RECORDS FOR THIS TASK Start Marker

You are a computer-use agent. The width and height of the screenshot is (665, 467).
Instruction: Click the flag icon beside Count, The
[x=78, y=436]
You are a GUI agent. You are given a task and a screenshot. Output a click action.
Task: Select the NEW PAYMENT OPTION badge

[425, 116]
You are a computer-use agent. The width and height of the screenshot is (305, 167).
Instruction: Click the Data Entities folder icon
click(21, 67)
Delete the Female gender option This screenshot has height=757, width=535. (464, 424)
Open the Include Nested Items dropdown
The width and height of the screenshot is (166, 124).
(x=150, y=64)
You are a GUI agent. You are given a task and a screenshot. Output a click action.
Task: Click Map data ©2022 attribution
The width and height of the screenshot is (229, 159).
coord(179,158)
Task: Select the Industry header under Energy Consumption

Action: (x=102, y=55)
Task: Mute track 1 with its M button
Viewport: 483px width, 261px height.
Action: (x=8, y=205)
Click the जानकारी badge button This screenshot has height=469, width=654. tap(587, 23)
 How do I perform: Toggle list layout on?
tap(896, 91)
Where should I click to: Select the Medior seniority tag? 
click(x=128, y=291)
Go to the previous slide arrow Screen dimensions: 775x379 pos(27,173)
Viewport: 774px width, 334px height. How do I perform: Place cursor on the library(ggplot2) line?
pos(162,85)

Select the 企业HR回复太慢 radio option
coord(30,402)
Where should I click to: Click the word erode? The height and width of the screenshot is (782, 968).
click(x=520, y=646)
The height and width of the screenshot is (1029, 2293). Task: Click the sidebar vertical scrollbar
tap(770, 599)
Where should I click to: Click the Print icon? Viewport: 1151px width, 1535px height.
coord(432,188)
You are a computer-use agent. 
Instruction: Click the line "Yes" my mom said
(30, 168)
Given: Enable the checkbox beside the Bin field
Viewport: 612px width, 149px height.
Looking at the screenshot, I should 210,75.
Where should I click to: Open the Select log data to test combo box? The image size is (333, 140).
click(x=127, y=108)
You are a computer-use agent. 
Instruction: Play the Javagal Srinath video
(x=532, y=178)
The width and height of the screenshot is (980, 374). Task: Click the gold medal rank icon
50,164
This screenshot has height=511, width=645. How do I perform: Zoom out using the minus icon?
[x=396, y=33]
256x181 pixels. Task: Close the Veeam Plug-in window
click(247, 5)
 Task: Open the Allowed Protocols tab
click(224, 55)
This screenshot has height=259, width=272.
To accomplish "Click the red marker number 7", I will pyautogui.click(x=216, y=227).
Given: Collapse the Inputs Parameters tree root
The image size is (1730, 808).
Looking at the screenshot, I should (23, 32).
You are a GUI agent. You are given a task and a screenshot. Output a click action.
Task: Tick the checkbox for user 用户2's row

RECORDS FOR THIS TASK End Marker

• [PROBLEM DETAILS]: Exact copies of the lines from the one containing "256x181 pixels. Task: Close" through the final line of the records are all the answer should hold.

• [ANSWER BOX]:
256x181 pixels. Task: Close the Veeam Plug-in window
click(247, 5)
 Task: Open the Allowed Protocols tab
click(224, 55)
This screenshot has height=259, width=272.
To accomplish "Click the red marker number 7", I will pyautogui.click(x=216, y=227).
Given: Collapse the Inputs Parameters tree root
The image size is (1730, 808).
Looking at the screenshot, I should (23, 32).
You are a GUI agent. You are given a task and a screenshot. Output a click action.
Task: Tick the checkbox for user 用户2's row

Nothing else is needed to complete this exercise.